Task objective: A verbatim copy of every record is required, and no pictures should be included.

Data under study:
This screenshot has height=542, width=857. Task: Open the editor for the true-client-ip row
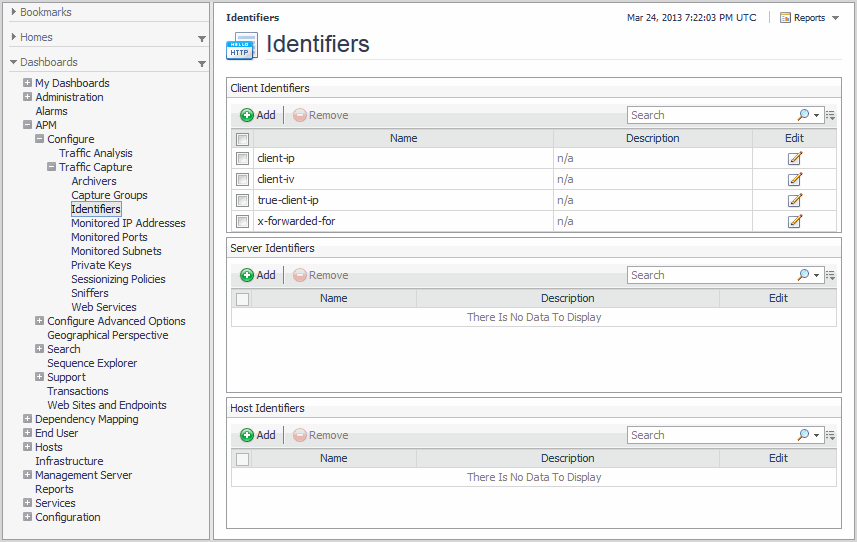click(x=795, y=200)
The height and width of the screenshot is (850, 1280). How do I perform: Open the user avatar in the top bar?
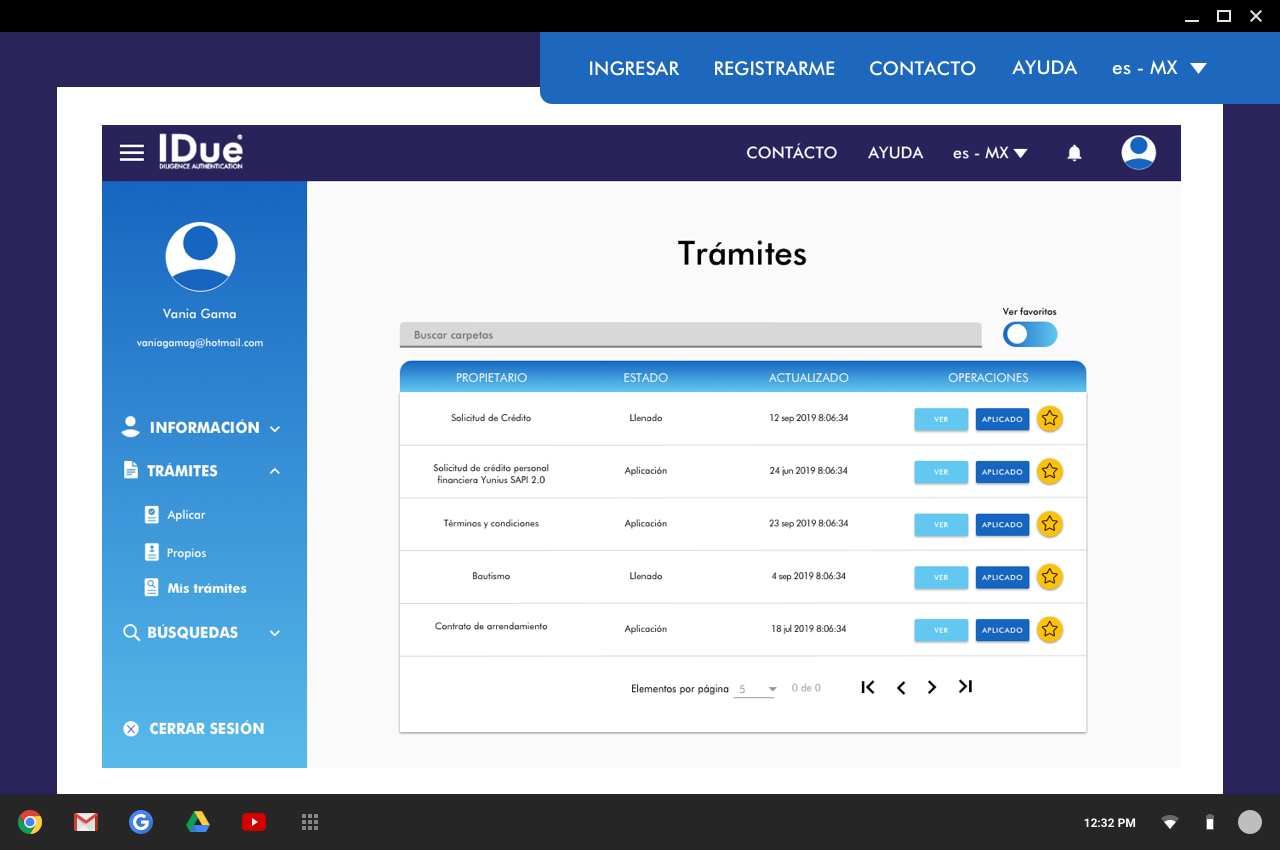1138,153
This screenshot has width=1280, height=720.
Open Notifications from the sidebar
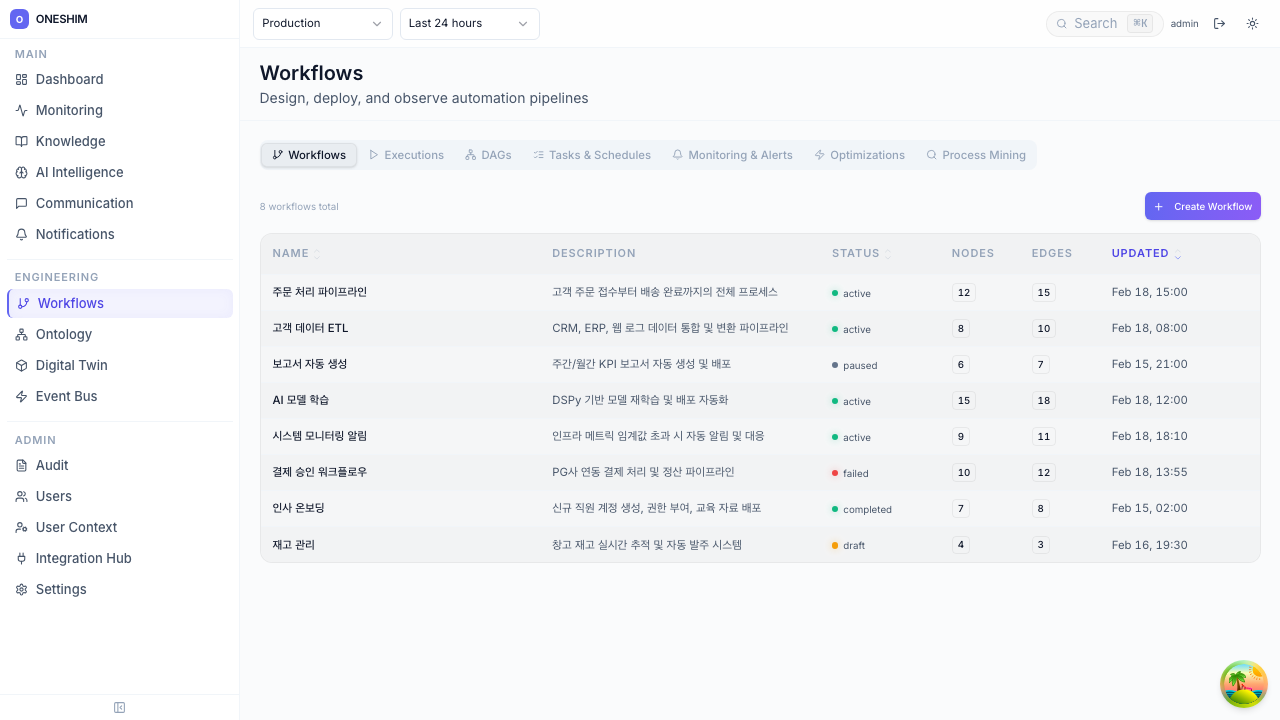(75, 234)
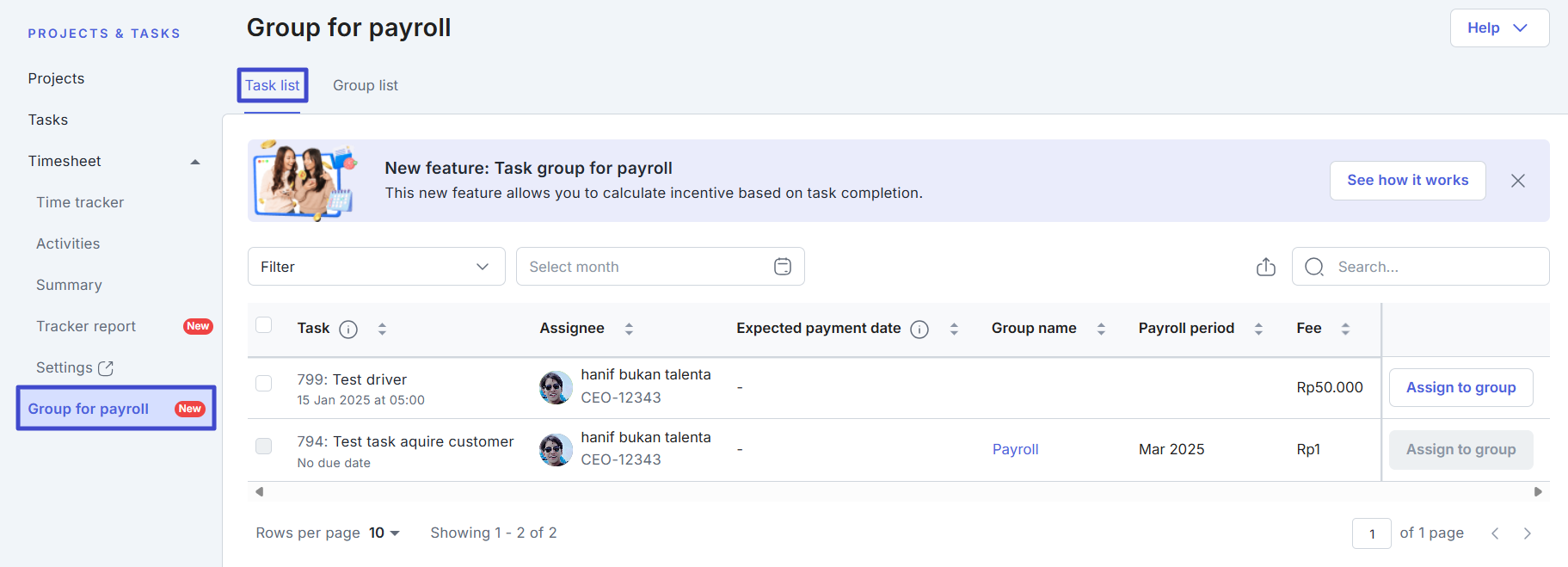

Result of this exercise:
This screenshot has height=542, width=857. Task: Open the editor for the true-client-ip row
click(x=795, y=200)
The height and width of the screenshot is (850, 1280). How do I perform: Open the user avatar in the top bar?
1138,153
This screenshot has width=1280, height=720.
Open Notifications from the sidebar
(75, 234)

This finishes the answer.